**Directions for this task**
Here is a block of records. Copy every line in it that includes "target".

[Stored items]

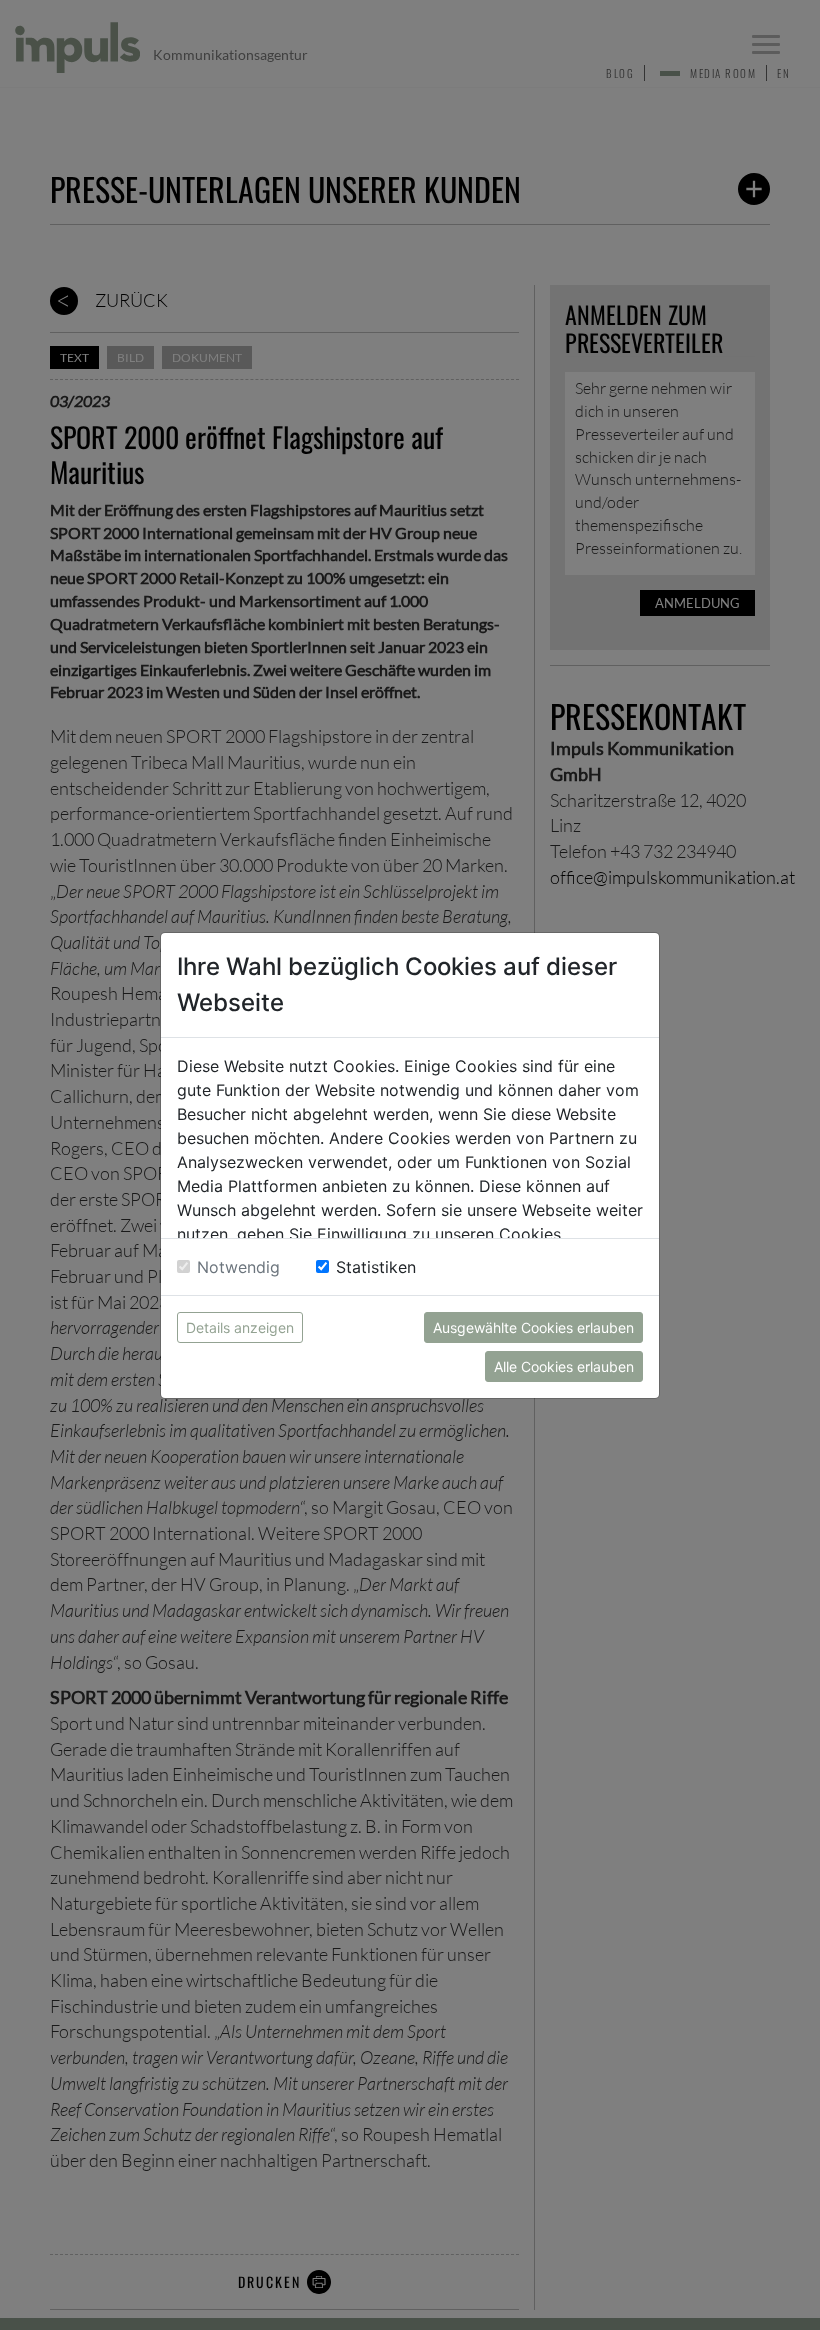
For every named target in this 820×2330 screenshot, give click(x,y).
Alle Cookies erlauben (564, 1366)
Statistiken (376, 1267)
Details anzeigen (240, 1327)
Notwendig (238, 1267)
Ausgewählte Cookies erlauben (533, 1327)
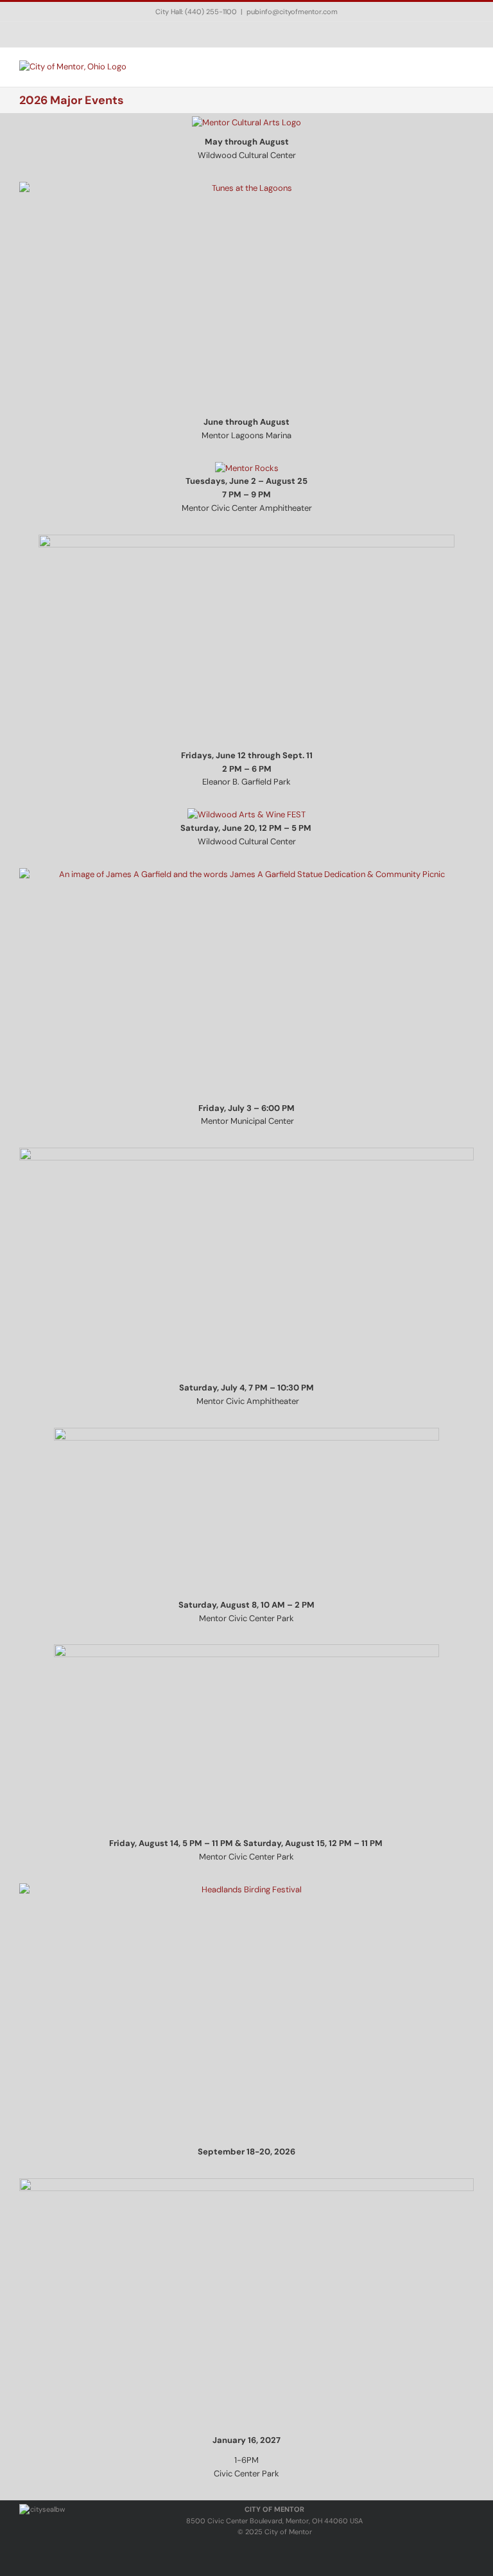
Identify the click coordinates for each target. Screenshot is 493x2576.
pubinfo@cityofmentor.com (292, 11)
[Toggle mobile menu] (468, 67)
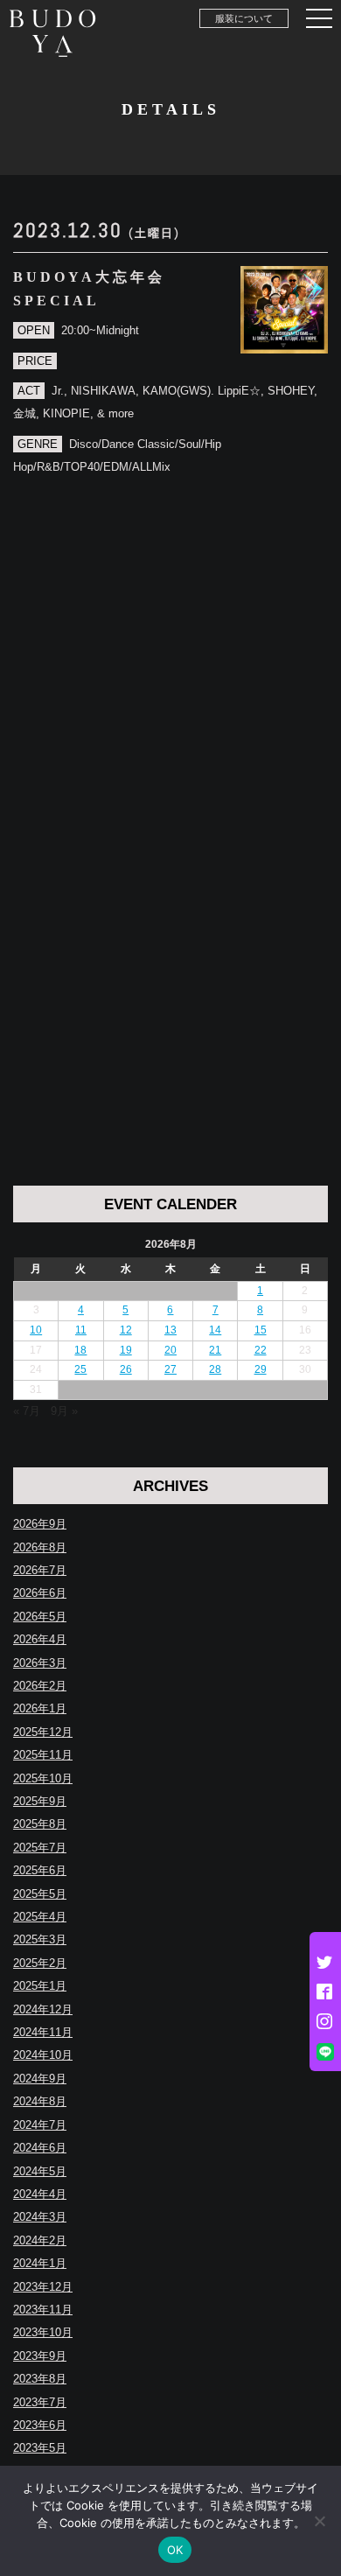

**Reply**
For every named target in this 820×2330 screenshot, give click(x,y).
Identify the click coordinates for each target. Screenshot is 493x2576.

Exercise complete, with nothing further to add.